DESCRIPTION OF THE TASK: All entries shown below must be given again word for word.

··· RECORDED INFORMATION

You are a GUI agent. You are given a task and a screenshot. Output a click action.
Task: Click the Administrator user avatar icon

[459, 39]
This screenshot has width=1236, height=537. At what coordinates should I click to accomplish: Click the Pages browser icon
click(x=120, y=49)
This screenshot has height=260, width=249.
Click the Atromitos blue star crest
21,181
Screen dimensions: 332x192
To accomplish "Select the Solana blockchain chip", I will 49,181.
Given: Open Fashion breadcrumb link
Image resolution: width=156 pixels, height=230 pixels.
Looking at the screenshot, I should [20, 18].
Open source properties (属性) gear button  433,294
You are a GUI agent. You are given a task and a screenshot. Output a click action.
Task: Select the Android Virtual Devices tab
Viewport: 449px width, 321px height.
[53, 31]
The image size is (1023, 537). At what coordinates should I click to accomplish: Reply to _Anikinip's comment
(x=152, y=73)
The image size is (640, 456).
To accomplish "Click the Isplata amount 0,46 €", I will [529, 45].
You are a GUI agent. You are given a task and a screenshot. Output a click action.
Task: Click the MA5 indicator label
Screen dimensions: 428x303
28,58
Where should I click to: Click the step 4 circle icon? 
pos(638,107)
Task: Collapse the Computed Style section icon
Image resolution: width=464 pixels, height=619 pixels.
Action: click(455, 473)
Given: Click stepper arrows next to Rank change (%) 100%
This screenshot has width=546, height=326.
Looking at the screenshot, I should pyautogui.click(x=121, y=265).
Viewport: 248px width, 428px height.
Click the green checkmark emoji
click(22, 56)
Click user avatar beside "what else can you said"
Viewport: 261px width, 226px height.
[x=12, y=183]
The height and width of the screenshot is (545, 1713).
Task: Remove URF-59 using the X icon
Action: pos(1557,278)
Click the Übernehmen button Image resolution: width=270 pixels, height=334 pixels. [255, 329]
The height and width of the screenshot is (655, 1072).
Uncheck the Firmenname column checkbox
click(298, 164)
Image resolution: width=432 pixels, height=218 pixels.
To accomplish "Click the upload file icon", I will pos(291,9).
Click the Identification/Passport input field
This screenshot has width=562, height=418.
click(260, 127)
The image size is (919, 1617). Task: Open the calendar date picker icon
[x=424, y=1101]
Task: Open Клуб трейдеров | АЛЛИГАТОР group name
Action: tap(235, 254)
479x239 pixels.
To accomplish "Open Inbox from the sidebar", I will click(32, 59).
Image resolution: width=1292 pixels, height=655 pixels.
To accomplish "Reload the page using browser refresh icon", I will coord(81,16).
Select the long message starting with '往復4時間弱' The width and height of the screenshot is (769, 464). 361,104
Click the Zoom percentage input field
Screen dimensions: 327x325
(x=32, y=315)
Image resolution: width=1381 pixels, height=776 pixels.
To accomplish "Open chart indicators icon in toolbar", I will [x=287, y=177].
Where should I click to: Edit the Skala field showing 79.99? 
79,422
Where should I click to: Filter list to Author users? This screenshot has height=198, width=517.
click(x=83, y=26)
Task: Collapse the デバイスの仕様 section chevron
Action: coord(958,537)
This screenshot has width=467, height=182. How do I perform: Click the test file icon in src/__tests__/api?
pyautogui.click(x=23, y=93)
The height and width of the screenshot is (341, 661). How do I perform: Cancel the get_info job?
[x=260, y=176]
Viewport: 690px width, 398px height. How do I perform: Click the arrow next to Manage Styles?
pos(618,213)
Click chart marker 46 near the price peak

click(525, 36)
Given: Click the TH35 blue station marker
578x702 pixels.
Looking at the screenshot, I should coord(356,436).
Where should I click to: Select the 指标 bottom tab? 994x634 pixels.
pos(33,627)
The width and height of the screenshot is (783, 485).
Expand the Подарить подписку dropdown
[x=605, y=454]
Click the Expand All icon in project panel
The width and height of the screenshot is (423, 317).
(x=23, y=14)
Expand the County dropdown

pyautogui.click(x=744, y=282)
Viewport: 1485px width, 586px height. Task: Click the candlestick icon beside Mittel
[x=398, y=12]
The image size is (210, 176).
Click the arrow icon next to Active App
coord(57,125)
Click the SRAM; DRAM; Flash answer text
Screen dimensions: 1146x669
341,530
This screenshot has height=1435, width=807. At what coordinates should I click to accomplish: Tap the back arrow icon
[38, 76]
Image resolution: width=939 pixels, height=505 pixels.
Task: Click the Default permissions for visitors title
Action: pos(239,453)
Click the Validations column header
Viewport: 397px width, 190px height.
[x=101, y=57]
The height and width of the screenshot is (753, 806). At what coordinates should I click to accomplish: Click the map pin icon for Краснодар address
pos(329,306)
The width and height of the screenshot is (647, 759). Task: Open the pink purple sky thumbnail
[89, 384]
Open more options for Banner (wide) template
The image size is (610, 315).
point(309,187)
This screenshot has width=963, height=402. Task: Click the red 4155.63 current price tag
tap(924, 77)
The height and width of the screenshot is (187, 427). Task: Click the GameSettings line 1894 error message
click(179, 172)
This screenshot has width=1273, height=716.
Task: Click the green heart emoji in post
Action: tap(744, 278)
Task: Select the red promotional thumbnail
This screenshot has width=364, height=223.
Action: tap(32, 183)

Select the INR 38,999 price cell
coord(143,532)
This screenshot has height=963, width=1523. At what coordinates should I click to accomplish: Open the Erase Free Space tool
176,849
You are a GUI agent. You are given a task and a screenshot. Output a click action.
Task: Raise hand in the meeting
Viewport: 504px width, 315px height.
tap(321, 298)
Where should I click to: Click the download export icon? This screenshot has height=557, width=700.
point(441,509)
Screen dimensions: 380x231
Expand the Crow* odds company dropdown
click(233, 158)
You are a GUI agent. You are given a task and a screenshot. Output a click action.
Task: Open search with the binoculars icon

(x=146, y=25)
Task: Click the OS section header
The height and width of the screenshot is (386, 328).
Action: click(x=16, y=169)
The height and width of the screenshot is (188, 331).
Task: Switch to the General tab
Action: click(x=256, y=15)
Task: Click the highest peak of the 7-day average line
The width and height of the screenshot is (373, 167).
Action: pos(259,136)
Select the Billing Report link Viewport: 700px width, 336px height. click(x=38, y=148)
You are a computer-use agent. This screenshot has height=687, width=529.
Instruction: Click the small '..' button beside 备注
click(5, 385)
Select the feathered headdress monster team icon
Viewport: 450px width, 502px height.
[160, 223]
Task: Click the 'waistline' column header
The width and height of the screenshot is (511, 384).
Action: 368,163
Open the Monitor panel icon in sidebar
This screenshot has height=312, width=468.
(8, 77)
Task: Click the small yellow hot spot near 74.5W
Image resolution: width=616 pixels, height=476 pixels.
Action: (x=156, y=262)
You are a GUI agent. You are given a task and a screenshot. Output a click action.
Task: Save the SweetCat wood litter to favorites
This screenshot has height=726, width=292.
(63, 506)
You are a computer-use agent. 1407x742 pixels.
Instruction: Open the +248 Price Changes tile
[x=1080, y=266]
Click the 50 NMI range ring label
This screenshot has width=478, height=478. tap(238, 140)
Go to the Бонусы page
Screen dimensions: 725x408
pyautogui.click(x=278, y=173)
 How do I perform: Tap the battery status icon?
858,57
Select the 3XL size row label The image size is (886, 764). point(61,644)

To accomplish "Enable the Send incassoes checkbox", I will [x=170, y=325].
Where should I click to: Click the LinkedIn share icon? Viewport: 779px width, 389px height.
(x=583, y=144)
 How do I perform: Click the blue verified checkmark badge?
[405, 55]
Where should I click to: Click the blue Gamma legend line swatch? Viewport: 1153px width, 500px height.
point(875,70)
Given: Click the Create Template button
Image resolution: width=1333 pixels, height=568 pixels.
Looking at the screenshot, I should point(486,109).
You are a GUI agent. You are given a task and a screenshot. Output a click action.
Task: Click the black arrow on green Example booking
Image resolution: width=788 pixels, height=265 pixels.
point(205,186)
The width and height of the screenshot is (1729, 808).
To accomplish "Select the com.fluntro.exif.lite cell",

······

THE COMPLETED TASK:
You are a GUI agent. You are given a task and a screenshot. Output a click action.
Task: Click the Administrator user avatar icon

[459, 39]
This screenshot has width=1236, height=537. At what coordinates should I click to accomplish: Click the Pages browser icon
click(x=120, y=49)
This screenshot has height=260, width=249.
Click the Atromitos blue star crest
21,181
Screen dimensions: 332x192
To accomplish "Select the Solana blockchain chip", I will 49,181.
Given: Open Fashion breadcrumb link
Image resolution: width=156 pixels, height=230 pixels.
Looking at the screenshot, I should [20, 18].
Open source properties (属性) gear button  433,294
You are a GUI agent. You are given a task and a screenshot. Output a click action.
Task: Select the Android Virtual Devices tab
Viewport: 449px width, 321px height.
[53, 31]
The image size is (1023, 537). At what coordinates should I click to accomplish: Reply to _Anikinip's comment
(x=152, y=73)
The image size is (640, 456).
To accomplish "Click the Isplata amount 0,46 €", I will [529, 45].
You are a GUI agent. You are given a task and a screenshot. Output a click action.
Task: Click the MA5 indicator label
Screen dimensions: 428x303
28,58
Where should I click to: Click the step 4 circle icon? 
pos(638,107)
Task: Collapse the Computed Style section icon
Image resolution: width=464 pixels, height=619 pixels.
Action: click(455, 473)
Given: Click stepper arrows next to Rank change (%) 100%
This screenshot has width=546, height=326.
Looking at the screenshot, I should pyautogui.click(x=121, y=265).
Viewport: 248px width, 428px height.
Click the green checkmark emoji
click(22, 56)
Click user avatar beside "what else can you said"
Viewport: 261px width, 226px height.
[x=12, y=183]
The height and width of the screenshot is (545, 1713).
Task: Remove URF-59 using the X icon
Action: pos(1557,278)
Click the Übernehmen button Image resolution: width=270 pixels, height=334 pixels. [255, 329]
The height and width of the screenshot is (655, 1072).
Uncheck the Firmenname column checkbox
click(298, 164)
Image resolution: width=432 pixels, height=218 pixels.
To accomplish "Click the upload file icon", I will pos(291,9).
Click the Identification/Passport input field
This screenshot has width=562, height=418.
click(260, 127)
The image size is (919, 1617). Task: Open the calendar date picker icon
[x=424, y=1101]
Task: Open Клуб трейдеров | АЛЛИГАТОР group name
Action: tap(235, 254)
479x239 pixels.
To accomplish "Open Inbox from the sidebar", I will click(32, 59).
Image resolution: width=1292 pixels, height=655 pixels.
To accomplish "Reload the page using browser refresh icon", I will coord(81,16).
Select the long message starting with '往復4時間弱' The width and height of the screenshot is (769, 464). 361,104
Click the Zoom percentage input field
Screen dimensions: 327x325
(x=32, y=315)
Image resolution: width=1381 pixels, height=776 pixels.
To accomplish "Open chart indicators icon in toolbar", I will [x=287, y=177].
Where should I click to: Edit the Skala field showing 79.99? 
79,422
Where should I click to: Filter list to Author users? This screenshot has height=198, width=517.
click(x=83, y=26)
Task: Collapse the デバイスの仕様 section chevron
Action: coord(958,537)
This screenshot has width=467, height=182. How do I perform: Click the test file icon in src/__tests__/api?
pyautogui.click(x=23, y=93)
The height and width of the screenshot is (341, 661). How do I perform: Cancel the get_info job?
[x=260, y=176]
Viewport: 690px width, 398px height. How do I perform: Click the arrow next to Manage Styles?
pos(618,213)
Click chart marker 46 near the price peak

click(525, 36)
Given: Click the TH35 blue station marker
578x702 pixels.
Looking at the screenshot, I should coord(356,436).
Where should I click to: Select the 指标 bottom tab? 994x634 pixels.
pos(33,627)
The width and height of the screenshot is (783, 485).
Expand the Подарить подписку dropdown
[x=605, y=454]
Click the Expand All icon in project panel
The width and height of the screenshot is (423, 317).
(x=23, y=14)
Expand the County dropdown

pyautogui.click(x=744, y=282)
Viewport: 1485px width, 586px height. Task: Click the candlestick icon beside Mittel
[x=398, y=12]
The image size is (210, 176).
Click the arrow icon next to Active App
coord(57,125)
Click the SRAM; DRAM; Flash answer text
Screen dimensions: 1146x669
341,530
This screenshot has height=1435, width=807. At what coordinates should I click to accomplish: Tap the back arrow icon
[38, 76]
Image resolution: width=939 pixels, height=505 pixels.
Task: Click the Default permissions for visitors title
Action: pos(239,453)
Click the Validations column header
Viewport: 397px width, 190px height.
[x=101, y=57]
The height and width of the screenshot is (753, 806). At what coordinates should I click to accomplish: Click the map pin icon for Краснодар address
pos(329,306)
The width and height of the screenshot is (647, 759). Task: Open the pink purple sky thumbnail
[89, 384]
Open more options for Banner (wide) template
The image size is (610, 315).
point(309,187)
This screenshot has width=963, height=402. Task: Click the red 4155.63 current price tag
tap(924, 77)
The height and width of the screenshot is (187, 427). Task: Click the GameSettings line 1894 error message
click(179, 172)
This screenshot has width=1273, height=716.
Task: Click the green heart emoji in post
Action: tap(744, 278)
Task: Select the red promotional thumbnail
This screenshot has width=364, height=223.
Action: tap(32, 183)

Select the INR 38,999 price cell
coord(143,532)
This screenshot has height=963, width=1523. At what coordinates should I click to accomplish: Open the Erase Free Space tool
176,849
You are a GUI agent. You are given a task and a screenshot. Output a click action.
Task: Raise hand in the meeting
Viewport: 504px width, 315px height.
tap(321, 298)
Where should I click to: Click the download export icon? This screenshot has height=557, width=700.
point(441,509)
Screen dimensions: 380x231
Expand the Crow* odds company dropdown
click(233, 158)
You are a GUI agent. You are given a task and a screenshot. Output a click action.
Task: Open search with the binoculars icon

(x=146, y=25)
Task: Click the OS section header
The height and width of the screenshot is (386, 328).
Action: click(x=16, y=169)
The height and width of the screenshot is (188, 331).
Task: Switch to the General tab
Action: click(x=256, y=15)
Task: Click the highest peak of the 7-day average line
The width and height of the screenshot is (373, 167).
Action: pos(259,136)
Select the Billing Report link Viewport: 700px width, 336px height. click(x=38, y=148)
You are a computer-use agent. This screenshot has height=687, width=529.
Instruction: Click the small '..' button beside 备注
click(5, 385)
Select the feathered headdress monster team icon
Viewport: 450px width, 502px height.
[160, 223]
Task: Click the 'waistline' column header
The width and height of the screenshot is (511, 384).
Action: 368,163
Open the Monitor panel icon in sidebar
This screenshot has height=312, width=468.
(8, 77)
Task: Click the small yellow hot spot near 74.5W
Image resolution: width=616 pixels, height=476 pixels.
Action: (x=156, y=262)
You are a GUI agent. You are given a task and a screenshot. Output a click action.
Task: Save the SweetCat wood litter to favorites
This screenshot has height=726, width=292.
(63, 506)
You are a computer-use agent. 1407x742 pixels.
Instruction: Open the +248 Price Changes tile
[x=1080, y=266]
Click the 50 NMI range ring label
This screenshot has width=478, height=478. tap(238, 140)
Go to the Бонусы page
Screen dimensions: 725x408
pyautogui.click(x=278, y=173)
 How do I perform: Tap the battery status icon?
858,57
Select the 3XL size row label The image size is (886, 764). point(61,644)

To accomplish "Enable the Send incassoes checkbox", I will [x=170, y=325].
Where should I click to: Click the LinkedIn share icon? Viewport: 779px width, 389px height.
(x=583, y=144)
 How do I perform: Click the blue verified checkmark badge?
[405, 55]
Where should I click to: Click the blue Gamma legend line swatch? Viewport: 1153px width, 500px height.
point(875,70)
Given: Click the Create Template button
Image resolution: width=1333 pixels, height=568 pixels.
Looking at the screenshot, I should point(486,109).
You are a GUI agent. You are given a task and a screenshot. Output a click action.
Task: Click the black arrow on green Example booking
Image resolution: width=788 pixels, height=265 pixels.
point(205,186)
The width and height of the screenshot is (1729, 808).
To accomplish "Select the com.fluntro.exif.lite cell",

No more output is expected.